Saturday, August 15, 2015

Dr Alexander Rich

James Watson and Francis Crick worked out the spiral structure of DNA in 1953, but they were not proved right until Dr. Alexander Rich used X-rays to produce a distinct image of the famous double helix in 1973. After he saw it, Dr. Watson phoned Dr. Rich to thank him; it was the first good night’s sleep Dr. Watson had enjoyed in 20 years.

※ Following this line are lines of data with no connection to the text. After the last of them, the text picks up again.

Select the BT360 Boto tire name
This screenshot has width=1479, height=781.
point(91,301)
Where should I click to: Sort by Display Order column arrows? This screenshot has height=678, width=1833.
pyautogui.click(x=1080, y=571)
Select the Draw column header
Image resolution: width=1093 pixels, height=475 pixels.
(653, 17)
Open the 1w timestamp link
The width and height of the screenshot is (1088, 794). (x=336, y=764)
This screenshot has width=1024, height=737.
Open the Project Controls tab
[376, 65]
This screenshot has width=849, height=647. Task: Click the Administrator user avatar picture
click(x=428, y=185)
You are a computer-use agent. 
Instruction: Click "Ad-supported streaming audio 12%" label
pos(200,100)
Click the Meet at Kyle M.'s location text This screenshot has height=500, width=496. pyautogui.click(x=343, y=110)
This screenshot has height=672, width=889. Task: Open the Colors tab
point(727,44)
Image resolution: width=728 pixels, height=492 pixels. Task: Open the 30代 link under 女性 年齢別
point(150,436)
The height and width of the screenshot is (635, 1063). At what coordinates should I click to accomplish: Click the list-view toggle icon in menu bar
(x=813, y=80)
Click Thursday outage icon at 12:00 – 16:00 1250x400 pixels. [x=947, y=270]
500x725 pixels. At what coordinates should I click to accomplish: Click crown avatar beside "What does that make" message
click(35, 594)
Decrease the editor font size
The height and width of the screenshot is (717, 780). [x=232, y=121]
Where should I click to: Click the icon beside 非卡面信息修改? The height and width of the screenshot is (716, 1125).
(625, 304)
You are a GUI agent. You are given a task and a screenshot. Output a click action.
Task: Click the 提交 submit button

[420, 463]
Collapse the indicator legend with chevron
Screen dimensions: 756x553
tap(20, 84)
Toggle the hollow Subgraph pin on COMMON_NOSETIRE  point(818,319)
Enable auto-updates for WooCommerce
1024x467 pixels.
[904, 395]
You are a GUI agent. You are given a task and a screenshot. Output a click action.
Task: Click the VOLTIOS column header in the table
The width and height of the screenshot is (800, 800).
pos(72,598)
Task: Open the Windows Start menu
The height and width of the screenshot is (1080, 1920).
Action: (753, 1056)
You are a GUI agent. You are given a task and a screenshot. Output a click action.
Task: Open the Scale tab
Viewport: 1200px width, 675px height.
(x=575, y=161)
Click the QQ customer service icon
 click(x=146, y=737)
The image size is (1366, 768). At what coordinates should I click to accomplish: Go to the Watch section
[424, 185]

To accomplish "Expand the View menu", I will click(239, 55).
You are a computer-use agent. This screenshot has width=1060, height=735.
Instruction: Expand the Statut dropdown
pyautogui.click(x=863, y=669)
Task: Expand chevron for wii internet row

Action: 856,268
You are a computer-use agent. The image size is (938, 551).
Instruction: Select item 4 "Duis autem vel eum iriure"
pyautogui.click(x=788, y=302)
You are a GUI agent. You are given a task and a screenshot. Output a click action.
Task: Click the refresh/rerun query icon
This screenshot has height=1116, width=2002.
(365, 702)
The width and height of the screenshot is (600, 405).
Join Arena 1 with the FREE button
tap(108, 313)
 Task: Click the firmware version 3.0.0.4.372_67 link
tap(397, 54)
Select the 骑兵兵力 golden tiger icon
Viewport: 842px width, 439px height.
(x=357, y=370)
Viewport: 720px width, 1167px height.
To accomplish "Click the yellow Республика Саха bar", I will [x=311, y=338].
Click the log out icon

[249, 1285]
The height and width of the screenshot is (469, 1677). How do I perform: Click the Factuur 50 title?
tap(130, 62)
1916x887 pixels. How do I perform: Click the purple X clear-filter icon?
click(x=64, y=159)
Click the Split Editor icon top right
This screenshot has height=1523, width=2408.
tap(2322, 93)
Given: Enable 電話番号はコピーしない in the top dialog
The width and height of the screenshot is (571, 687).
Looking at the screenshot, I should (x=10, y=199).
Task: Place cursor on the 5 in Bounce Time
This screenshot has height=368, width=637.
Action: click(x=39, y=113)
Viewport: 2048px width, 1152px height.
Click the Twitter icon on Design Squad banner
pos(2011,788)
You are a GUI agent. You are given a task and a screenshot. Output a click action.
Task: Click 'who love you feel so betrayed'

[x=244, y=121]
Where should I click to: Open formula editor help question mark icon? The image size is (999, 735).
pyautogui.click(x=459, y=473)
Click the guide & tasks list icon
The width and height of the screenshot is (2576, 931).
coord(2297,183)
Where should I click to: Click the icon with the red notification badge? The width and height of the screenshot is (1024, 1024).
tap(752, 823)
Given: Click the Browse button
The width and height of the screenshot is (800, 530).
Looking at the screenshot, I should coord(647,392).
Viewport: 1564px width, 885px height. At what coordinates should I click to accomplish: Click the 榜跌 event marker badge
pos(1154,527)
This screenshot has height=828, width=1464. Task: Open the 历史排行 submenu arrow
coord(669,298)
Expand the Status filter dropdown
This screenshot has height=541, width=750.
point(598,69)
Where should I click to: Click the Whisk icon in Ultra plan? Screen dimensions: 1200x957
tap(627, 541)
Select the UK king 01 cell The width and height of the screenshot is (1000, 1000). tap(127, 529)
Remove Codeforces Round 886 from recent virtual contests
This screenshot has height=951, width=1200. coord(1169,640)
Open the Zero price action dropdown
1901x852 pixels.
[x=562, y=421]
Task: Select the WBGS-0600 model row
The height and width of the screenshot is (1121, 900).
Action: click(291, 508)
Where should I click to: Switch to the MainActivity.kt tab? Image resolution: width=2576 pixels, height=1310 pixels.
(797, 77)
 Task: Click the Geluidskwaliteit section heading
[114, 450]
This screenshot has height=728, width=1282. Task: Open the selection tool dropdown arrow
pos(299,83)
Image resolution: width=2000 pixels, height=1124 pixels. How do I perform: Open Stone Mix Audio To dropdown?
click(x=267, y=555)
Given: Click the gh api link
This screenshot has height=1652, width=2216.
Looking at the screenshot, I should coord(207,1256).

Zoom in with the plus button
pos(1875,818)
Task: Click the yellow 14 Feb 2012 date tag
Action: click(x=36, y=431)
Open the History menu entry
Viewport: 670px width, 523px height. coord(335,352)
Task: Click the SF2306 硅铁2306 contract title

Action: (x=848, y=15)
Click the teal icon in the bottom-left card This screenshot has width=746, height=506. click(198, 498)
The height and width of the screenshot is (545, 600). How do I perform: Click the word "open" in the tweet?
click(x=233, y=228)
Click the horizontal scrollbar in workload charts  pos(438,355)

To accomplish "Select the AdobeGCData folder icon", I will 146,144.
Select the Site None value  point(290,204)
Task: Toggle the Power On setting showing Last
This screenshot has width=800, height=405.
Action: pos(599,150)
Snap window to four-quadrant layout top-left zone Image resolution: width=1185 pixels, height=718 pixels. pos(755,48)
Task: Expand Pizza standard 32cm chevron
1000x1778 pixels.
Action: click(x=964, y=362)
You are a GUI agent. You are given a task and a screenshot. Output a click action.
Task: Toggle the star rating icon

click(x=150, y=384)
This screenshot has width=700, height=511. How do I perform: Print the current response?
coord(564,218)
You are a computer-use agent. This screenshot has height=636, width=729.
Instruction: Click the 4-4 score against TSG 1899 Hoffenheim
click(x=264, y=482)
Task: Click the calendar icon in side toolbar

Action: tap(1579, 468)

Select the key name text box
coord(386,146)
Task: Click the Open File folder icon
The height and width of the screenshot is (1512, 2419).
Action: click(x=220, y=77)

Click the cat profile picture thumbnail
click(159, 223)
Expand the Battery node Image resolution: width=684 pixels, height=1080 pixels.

For nearly six decades, Dr. Rich, who died at 90 on April 27 in Boston, doggedly investigated DNA and RNA, the fundamental molecules of life. He helped puzzle out the structure of collagen, a protein that is abundant in ligaments and skin, and he discovered that DNA can exist in an odd zigzag form, which he called Z-DNA. His work provided insights into how cells manufacture proteins, and laid the groundwork for techniques that scientists use to identify, manipulate and replace bits of genetic material. Diagnostics for H.I.V. infection and tests for genes that cause breast cancer are among the technologies built on his discoveries.
“I can think of no one else who has made as many major contributions to all facets of modern molecular biology,” said Dr. Robert C. Gallo, a co-discoverer of the AIDS virus and a professor at the University of Maryland.
In 1995, President Bill Clinton awarded Dr. Rich the National Medal of Science, the highest scientific honor bestowed by the federal government.
His death was announced by the Massachusetts Institute of Technology, where he had been a professor since 1958.